Here the closest politicians can come to supporting the masses is: "I'm for the hardworking middle class!" A dynamite slogan if ever I heard one. And that's what the Democrats have to say.
Here we should have International Capitalists Day! I see them marching below the rippling red flags of individual money making liberty... Anyway, I have a fond feeling for May Day having worked in a workers' paradise (the old Peoples' Republic of Yugoslavia) for seven years. The Yugoslavs, of course, especially the Serbs, were the last ones to celebrate working. They were much better at holidays. "Mary!" I was always warned: "Only marry a Slovene!" Slovenia was up on the Austrian border and full of quiet, hardworking husbands.
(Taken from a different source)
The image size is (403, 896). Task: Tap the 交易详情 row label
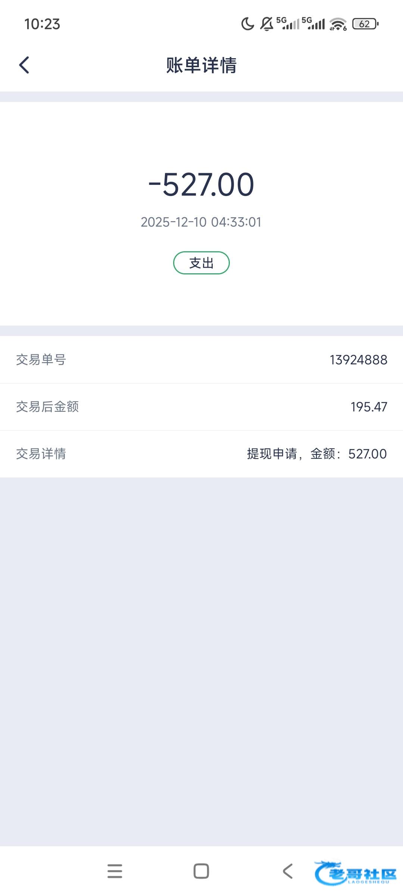(41, 454)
I was down south with the Serbians, Albanians, Montenegrins, Macedonians, Turks and gypsies.
Before eight o clock classes at the Faculty of Philosophy, we would all go down to the buffet to get started with coffee and a brandy. Then again for a second brandy and coffee; "elevenses" as my dear colleague Kornel called it. Even better was the invitation from the Chemistry department- they always had the real stuff in a drawer somewhere - homemade plum brandy from someone's village.
And then, at lunch time everything stopped and didn't start again till four. But in Belgrade it was the same. Yugoslav's attitude to work came to international attention when the capital of the Peoples' Republic became the first, with much fanfare, to welcome a McDonalds. So many Belgraders lined up to apply! It was all so bright and golden and western! But after a few months Mcdonalds was having a big problem. As the employees explained to the reporters: "They want us to work!"
That is, not put on the coffee, and slip out to the market to buy the vegetables and water melon for lunch, to sit down with Politika and check the football results. McDonalds wanted four solid hours, half an hour off and then another four.
Actually, coming from England, I am shocked at the American work day myself'. I've done a lot of jobs in my time, from kitchen worker, to Ministry of Pensions, to selling at Harrods, to working on a farm and everywhere it was ten (really fifteen minutes) tea break in the morning, an hour for lunch - and the tea break in the afternoon. Here? Grab a few minutes AM and PM and just half an hour in the middle.
I should be unfurling my workers' flag and arousing the masses. Don't Tread On Me! would be a good one too. Certainly the way things are at the moment, there should be a lot of able-bodied men and women just hanging around, free to march. So perhaps, on reflection, this is not quite the right year.